October 20, 2021 - The National Academy for State Health Policy
bu Sarah Lanford and Jennifer Reck
While Congress continues to consider significant reforms for drug pricing, states have taken bold steps to control drug prices across payers. This legislative session, Colorado followed Maryland’s lead and established a prescription drug affordability board (PDAB) to address high drug prices. PDAB legislation, such as Maryland’s and Colorado’s, that includes authority for a board to set upper payment limits (UPLs) within a state for high cost drugs, represents some of the strongest state efforts to date to rein in drug costs. The National Academy for State Health Policy’s (NASHP) 2021 annual conference featured a session highlighting Colorado and Maryland’s PDAB laws, as well as New York’s experience with enhanced negotiating authority with manufacturers for high cost drugs within its Medicaid program. New York’s success in achieving notable savings offers insights on implementation that can help guide states standing up PDABs.

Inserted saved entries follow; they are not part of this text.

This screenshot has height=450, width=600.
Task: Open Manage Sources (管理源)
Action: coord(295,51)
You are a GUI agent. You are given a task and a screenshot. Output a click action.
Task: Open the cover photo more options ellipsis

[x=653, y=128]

Enacted in 2019, Maryland’s PDAB law was created to study the prescription drug market in Maryland and to protect consumers and the state from the high costs of prescription drugs. The Board has spent the past year analyzing Maryland’s pharmaceutical distribution and payment system and will report findings, along with policy options to lower costs, to the General Assembly by the end of this year. In September, Maryland issued its first round of invoices for the assessment on drug manufacturers and other entities along the supply chain to support the work of the state’s PDAB. Under the legislation, the PDAB can consider setting upper payment limits, implementing a reverse auction marketplace, and establishing a bulk purchasing process. If the Board determines it is in the interest of the state to establish a process for setting UPLs, the Board must create a plan of action for implementing the process that includes the criteria the Board shall use to set UPLs and submit the plan to the Legislative Policy Committee for its approval. If the plan is approved, the Board may begin setting UPLs for state purchasers in 2022, and for all purchasers starting in 2023.

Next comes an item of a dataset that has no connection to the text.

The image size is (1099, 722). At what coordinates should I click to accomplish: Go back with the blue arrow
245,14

In June 2021, lawmakers in Colorado enacted a law to create a PDAB with aggressive timelines that will enable the Board to begin setting upper payment limits for all payers as early as next year. The law has a transparency component that requires insurance carriers and pharmacy benefit managers to report certain cost and utilization information to the Division of Insurance. The Board will use that data to perform affordability reviews of drugs that exceed the wholesale acquisition cost triggers outlined in the law.
Beginning April 1, 2022, the Colorado PDAB may establish UPLs for up to 12 drugs each year. Colorado’s PDAB, unlike Maryland’s, does not require additional legislative authority to set UPLs, and UPLs will apply to all purchases of and payer reimbursements for a drug dispensed or administered in the state. Similar to Maryland, the Colorado PDAB will make policy recommendations to the General Assembly on strategies to improve the affordability of prescription drugs for consumers.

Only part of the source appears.